Crudo, directo y eficaz, el retrato de ese Lobo de Wall Street que es el ambicioso financista Belfort (un DiCaprio irreprochable) es también radiografía del motor que desde sus inicios ha impulsado a ese país vecino que, tan ambicioso como los que considera sus prohombres, quisiera para él solo el nombre de todo el Continente: America, pero sin acento, y su acumulación –no originaria sino pertinaz, elevada a causa a priori de su ser más íntimo– de capital, a la cual poco le importan los métodos, las vías, eso que algunos llaman los principios. Lejos de éstos, en sentido literal y figurado, los potentados de la especulación y del derroche protagonizan la derrota disfrazada de su patria que es la decadencia propia: ansia de crecer, pero solamente en cantidad de posesiones, en detentación de un poder económico que tiraniza a quien lo posee, mientras el poseedor actúa como si con ello pudiera compensarse su enanismo, la reducción involuntaria del alma colectiva puesta toda, en un ejercicio de sustitución casi esquizoide, al servicio de ideas tan pobres como riqueza y éxito. Ansia de tener para sentir que existe un ser.

Decadencia por necedad

En otras décadas eran los romanos, preferentemente, los  saqueados en materia cinematográfica: en aquellas imágenes del glorioso Technicolor saturado de rojos y amarillos, de patilludos entogados y copetes á la cacerol, Estados Unidos proyectaba, más que su necesidad, su necedad de equipararse al otro imperio, el de la Antigüedad, en algún tiempo incontestablemente prestigioso. Quizá consciente del conocido final de decadencia de la vieja Roma, desde hace tiempo a Usania le ha venido dando por esculcarle las bolsas a los griegos de la Grecia clásica.
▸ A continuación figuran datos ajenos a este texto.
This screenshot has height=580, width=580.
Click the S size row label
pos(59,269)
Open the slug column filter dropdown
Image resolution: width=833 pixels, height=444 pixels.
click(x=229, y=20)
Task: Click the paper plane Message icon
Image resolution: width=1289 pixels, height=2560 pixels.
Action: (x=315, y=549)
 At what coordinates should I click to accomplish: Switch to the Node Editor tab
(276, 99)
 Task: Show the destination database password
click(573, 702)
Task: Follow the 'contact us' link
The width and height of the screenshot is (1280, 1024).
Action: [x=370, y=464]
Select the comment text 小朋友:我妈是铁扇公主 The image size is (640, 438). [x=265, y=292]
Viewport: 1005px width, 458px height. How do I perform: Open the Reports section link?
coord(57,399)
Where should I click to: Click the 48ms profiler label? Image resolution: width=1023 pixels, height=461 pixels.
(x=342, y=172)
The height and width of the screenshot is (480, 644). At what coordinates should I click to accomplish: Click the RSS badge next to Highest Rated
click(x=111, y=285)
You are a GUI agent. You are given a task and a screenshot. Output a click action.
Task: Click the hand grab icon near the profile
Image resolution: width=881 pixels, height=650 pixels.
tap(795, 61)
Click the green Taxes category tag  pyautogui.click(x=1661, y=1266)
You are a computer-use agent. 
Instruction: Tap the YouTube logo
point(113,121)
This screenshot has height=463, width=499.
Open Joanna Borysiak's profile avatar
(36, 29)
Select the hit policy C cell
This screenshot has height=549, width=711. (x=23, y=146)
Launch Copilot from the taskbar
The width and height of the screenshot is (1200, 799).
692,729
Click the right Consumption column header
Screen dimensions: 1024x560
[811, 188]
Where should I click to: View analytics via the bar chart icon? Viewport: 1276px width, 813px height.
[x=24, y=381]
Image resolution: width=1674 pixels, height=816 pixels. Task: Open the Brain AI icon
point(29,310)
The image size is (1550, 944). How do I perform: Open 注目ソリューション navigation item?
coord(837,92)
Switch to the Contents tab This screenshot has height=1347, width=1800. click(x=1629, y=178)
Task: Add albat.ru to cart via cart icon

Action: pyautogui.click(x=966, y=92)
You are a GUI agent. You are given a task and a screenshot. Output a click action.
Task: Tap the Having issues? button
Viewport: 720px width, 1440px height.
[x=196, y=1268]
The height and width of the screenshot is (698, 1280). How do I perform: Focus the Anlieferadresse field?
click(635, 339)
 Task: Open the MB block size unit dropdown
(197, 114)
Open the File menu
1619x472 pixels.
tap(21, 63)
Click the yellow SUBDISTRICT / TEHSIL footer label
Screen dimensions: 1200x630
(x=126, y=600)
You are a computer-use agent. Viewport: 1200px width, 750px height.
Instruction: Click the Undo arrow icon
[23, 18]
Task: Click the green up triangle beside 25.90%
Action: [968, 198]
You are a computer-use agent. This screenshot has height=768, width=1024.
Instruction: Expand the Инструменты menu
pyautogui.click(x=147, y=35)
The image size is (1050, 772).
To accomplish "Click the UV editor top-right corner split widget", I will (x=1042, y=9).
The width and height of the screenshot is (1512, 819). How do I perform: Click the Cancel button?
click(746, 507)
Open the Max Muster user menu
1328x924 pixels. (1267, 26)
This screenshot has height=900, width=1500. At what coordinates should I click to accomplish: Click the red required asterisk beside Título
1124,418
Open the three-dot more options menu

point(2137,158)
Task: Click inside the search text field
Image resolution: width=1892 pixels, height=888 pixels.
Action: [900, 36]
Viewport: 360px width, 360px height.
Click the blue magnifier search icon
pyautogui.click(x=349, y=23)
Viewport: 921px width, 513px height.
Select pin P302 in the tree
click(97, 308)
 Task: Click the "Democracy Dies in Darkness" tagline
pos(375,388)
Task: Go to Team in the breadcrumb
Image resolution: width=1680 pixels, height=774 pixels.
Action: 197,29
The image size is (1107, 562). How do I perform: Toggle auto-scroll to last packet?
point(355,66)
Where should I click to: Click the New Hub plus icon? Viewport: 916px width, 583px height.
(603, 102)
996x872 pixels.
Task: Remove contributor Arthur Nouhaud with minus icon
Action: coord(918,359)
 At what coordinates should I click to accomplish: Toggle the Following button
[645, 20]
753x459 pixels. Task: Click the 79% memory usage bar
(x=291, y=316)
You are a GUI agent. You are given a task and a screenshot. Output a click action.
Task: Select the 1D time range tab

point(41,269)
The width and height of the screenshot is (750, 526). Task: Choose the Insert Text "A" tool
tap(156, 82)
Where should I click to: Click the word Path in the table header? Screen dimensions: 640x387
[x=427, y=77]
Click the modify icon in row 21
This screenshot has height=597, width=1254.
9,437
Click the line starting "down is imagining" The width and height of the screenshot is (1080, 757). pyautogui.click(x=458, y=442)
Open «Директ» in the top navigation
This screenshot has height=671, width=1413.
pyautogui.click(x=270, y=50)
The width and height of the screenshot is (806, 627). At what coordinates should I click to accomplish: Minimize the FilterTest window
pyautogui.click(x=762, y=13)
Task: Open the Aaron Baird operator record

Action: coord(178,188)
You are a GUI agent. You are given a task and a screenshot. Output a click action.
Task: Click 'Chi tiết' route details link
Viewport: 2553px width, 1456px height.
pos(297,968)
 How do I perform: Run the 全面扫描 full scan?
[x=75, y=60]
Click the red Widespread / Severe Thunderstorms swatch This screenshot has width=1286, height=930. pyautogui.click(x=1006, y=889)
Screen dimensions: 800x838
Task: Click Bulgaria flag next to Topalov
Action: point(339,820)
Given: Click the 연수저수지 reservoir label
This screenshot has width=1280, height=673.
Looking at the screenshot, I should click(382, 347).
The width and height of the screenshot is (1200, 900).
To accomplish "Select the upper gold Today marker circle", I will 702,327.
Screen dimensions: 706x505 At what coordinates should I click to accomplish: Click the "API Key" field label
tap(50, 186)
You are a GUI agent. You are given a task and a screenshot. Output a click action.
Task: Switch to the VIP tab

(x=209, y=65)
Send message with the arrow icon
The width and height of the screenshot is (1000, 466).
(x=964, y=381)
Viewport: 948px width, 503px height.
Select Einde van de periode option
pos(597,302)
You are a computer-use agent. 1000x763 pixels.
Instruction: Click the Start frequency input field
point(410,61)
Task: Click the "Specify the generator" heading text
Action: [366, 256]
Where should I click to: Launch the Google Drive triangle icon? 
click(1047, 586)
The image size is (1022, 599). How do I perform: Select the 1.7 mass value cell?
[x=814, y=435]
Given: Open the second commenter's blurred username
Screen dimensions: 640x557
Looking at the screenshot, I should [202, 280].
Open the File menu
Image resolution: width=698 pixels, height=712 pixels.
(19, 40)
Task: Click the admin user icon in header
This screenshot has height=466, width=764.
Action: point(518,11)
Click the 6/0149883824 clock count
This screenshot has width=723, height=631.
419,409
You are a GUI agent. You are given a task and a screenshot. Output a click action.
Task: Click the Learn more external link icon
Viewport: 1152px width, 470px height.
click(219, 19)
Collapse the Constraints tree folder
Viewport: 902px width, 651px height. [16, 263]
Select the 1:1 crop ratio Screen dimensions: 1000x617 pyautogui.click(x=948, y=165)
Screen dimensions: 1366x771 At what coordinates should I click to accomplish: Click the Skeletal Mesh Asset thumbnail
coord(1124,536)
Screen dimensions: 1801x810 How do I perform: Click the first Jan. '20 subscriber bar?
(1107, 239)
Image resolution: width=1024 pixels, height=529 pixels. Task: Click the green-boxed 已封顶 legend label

Tal vez por exitosos, tal vez por memorables, como pretende hacerlos figurar en sus falsísimos 300: el nacimiento de un imperio, más bien convertidos en marines sanguinarios disfrazados como aqueos, pero soslayando convenientemente que el heleno, como todos los imperios, no halló ni la gloria grande ni la muerte eterna afuera, contra estos o aquellos enemigos: las causas de su ascenso y su descenso siempre prosperaron en su entraña.